The only reason such a takeover can happen this quickly is because the residents of the district do not have full self-governance.
There is no emergency to justify this. The president can only take over the district’s police for “federal purposes” during “special conditions of an emergency,” and only for 30 days at a time, under section 740 of the D.C. Home Rule Act, without joint congressional approval. Nothing happening in the district today meets that standard. Violent crime is down 26% this year after a 35% drop in 2024, and overall crime is down 7%, according to the Metropolitan Police Department. This is a manufactured crisis designed to normalize tactics the president has already threatened to unleash on other majority-Black and brown jurisdictions such as Chicago, Oakland and Baltimore.
The only reason such a takeover can happen this quickly is because the residents of the district do not have full self-governance. For more than 50 years, home rule has been a compromise that denies us the rights every state takes for granted. Every law we pass and every budget we set must be reviewed by Congress, where lawmakers we did not elect can block or rewrite them. We have no voting representation in Congress. Unlike U.S. territories like Puerto Rico, we do not even control our own National Guard, and the Trump administration has deployed the National Guard through the end of September.
The president can override the will of our residents by seizing control of our police. This is not a flaw in the system — it is the system working as designed. From the start, the lack of full self-governance for the district has been a tool for Congress and the president to exert political power over a population that has been majority Black for most of the last century.
We have seen the consequences of this unchecked authority before. In 2020, Trump ordered the National Guard into the district to confront unprovoked racial justice protesters, even deploying military helicopters to intimidate crowds. Federal officers — shielded from the accountability that local police face — used chemical irritants and rubber bullets, injuring and traumatizing residents.
The ACLU-D.C. sued on behalf of some of those protesters and won a favorable settlement, but the broader problem remains: Federal law enforcement can act with impunity here. Now that same unchecked power is being exercised again, with the president openly encouraging law enforcement to “do whatever the hell they want.” History shows exactly who pays the price when that happens — Black, brown and unhoused communities.

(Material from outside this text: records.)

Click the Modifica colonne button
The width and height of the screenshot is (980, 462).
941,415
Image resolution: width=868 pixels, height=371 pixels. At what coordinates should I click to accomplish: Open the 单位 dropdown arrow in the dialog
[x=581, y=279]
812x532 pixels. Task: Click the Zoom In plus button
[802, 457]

The rest of the country should pay close attention as the district is the canary in the coal mine. If the federal government can invent an “emergency” here and in Los Angeles to override local authority, it can do the same anywhere.
The aim is clear: Make fear the norm. If we don’t challenge it, this playbook will be used again and again.

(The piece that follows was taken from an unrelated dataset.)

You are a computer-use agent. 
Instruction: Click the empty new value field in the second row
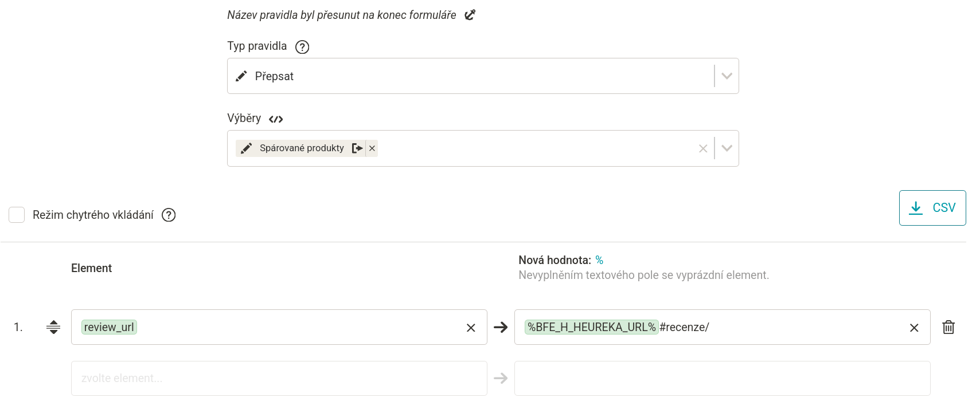[722, 378]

The rest of the country should pay close attention as the district is the canary in the coal mine.
If the federal government truly cared about safety in the district, it would restore the $1 billion in local tax dollars that Congress recently blocked us from using, resulting in harmful cuts that freeze our own funds without saving the federal government a dime. Instead, federal taxpayer money is being spent on troops and a federal police takeover that no one here asked for and that will make our communities less safe.
We cannot afford to be complacent. People across the country must see this moment for what it is: an authoritarian maneuver to expand executive power at the expense of local democracy.
The long-term solution is clear — the district must obtain statehood. Only then will our residents have the same guardrails against federal overreach that every other states enjoy. In the meantime, Congress must end this abuse of emergency powers and remove the troops from our streets. Until that day comes, our democracy — and the rights of people everywhere — will remain vulnerable to whoever occupies the Oval Office.
The District of Columbia is our home, and we need the nation to join us in the fight to protect it from abuse of power.